В московской галерее «Здесь на Таганке» 5 сентября завершается выставка «Цветик-семицветик. Наш Неповторимый Владик Мамышев-Монро Королевич». Влад Мамышев-Монро (1969-2013) — один из самых ярких художников и перформансистов постсоветского искусства. Его главным творческим методом было перевоплощение в исторических и вымышленных персонажей — от Мэрилин Монро и Любови Орловой до сказочных героев и Адольфа Гитлера. В экспозицию вошли и работы самого Мамышева-Монро, и воспоминания о нем друзей и коллег. Телеведущий Владимир Раевский специально для «Медузы» поговорил о Мамышеве-Монро с еще одним ярким художником этого поколения, куратором выставки Андреем Бартеневым.

— Как и когда лично вы познакомились с Владом Мамышевым?

— 1992-й год, это были масловские художники, «дети масловки». Они были все с Верхней Масловки, где стоит городок художников. Там была группа «Корабль» — [Николай] Пророков, [Александр] Ширнин, а еще братья Каневские. Им было, по-моему, 17-20 лет. И так как Света Виккерс дружила с их родителями, то родители просто устроили у нее [дома] такой детский сад. И на одну из таких домашних ясельных вечеринок завалился Влад Монро в полном обмундировании Мэрилин Монро. Так мы и познакомились.

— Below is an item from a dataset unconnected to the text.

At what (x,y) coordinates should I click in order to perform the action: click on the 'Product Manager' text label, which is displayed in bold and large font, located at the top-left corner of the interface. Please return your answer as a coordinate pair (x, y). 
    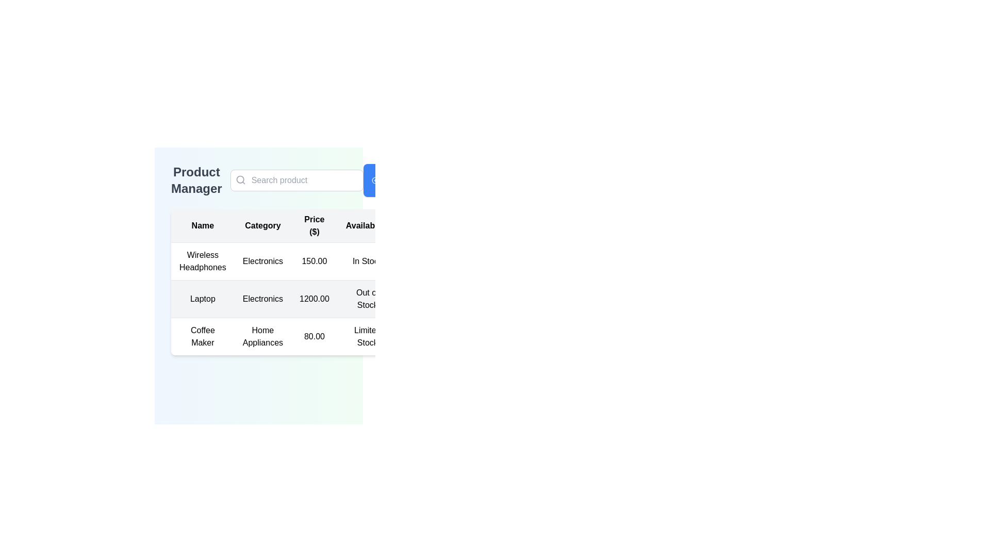
    Looking at the image, I should click on (197, 180).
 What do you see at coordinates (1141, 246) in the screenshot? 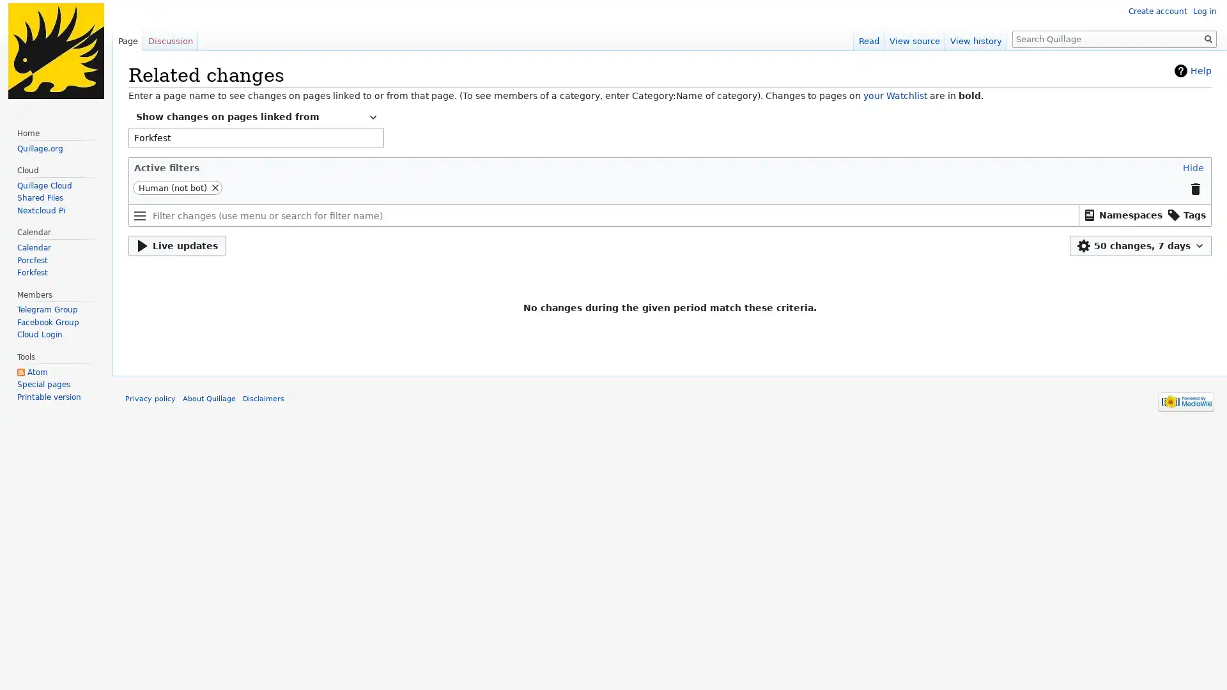
I see `50 changes, 7 days` at bounding box center [1141, 246].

— Он был просто чей-то приятель?

— Вы знаете, тогда же не было такого, что кто-то чей-то приятель. Люди отправлялись в путешествие, не утруждая себя знанием, являются ли они хорошими знакомыми тому или иному дому. Все было спонтанно. Существуют роднички, из них текут ручейки, ручейки впадают в реку, река соединяется с другими реками, и потом это все в море, океан выходит. Вот такой и была жизнь в начале 1990-х годов в Москве. Были просто центробежные силы, и все чувствительные люди подчинялись этим невидимым центробежным силам. Их просто как будто бы в большой стиральной машинке колбасило — и все. 

— К 1992-му году, когда вы встретились первый раз с Владом, вы уже, конечно, представляли себе его?

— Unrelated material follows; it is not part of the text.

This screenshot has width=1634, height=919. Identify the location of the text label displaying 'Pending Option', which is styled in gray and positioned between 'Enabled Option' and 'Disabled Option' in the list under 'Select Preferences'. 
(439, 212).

— Я не знал ничего про Курехина и про «Поп-механику», потому что в Москве была такая мощная интенсивная образовательная ежесекундная система, которая вымывала и не оставляла ни одного миллиметра сознания, не захваченного московскими художниками. 

Ирина и Борис Гребенщиковы, Влад Мамышев-Монро и Михаил Васильев-Файнштейн («Аквариум») на дне рождения режиссера Сергея Дебижева. 1991 год
Андрей «Вилли» Усов / Фонд Владислава Мамышева-Монро
Влад Мамышев-Монро. 1996 год
Wikimedia Commons

 — То есть вы про ленинградцев [к которым относились Курехин и Монро] ничего не знали?

— Вообще ничего.

— А это уже нормально было — появиться в образе Мэрилин Монро на вечеринке?

— Это было абсолютно в стиле 1990-х годов. Вот я сделал перформанс — «Цикл корякских вальсов». Все масловские художники, кстати, в нем участвовали. Виолетта Литвинова выходила в образе корякского молотка. Я выходил на лыжах с лыжными палками в оленеводческом хитоне. У нас была муза — Лена Кадыкина, и Лена у меня играла турецкую туристку, потерявшуюся в тундре, у нее к рукам были намертво прикручены две огромные сумки. Пророков с Ширниным изображали корякских близнецов. Я уже не помню, какой частью тела они были сращены: то ли руками, то ли головами. Так что, когда появился Влад, он появился не в пустом пространстве. Он материализовался в быстро несущемся, сверхскоростном составе. 

— Вы с Монро подружились?

— А как это вообще могло не случиться? Конечно, да.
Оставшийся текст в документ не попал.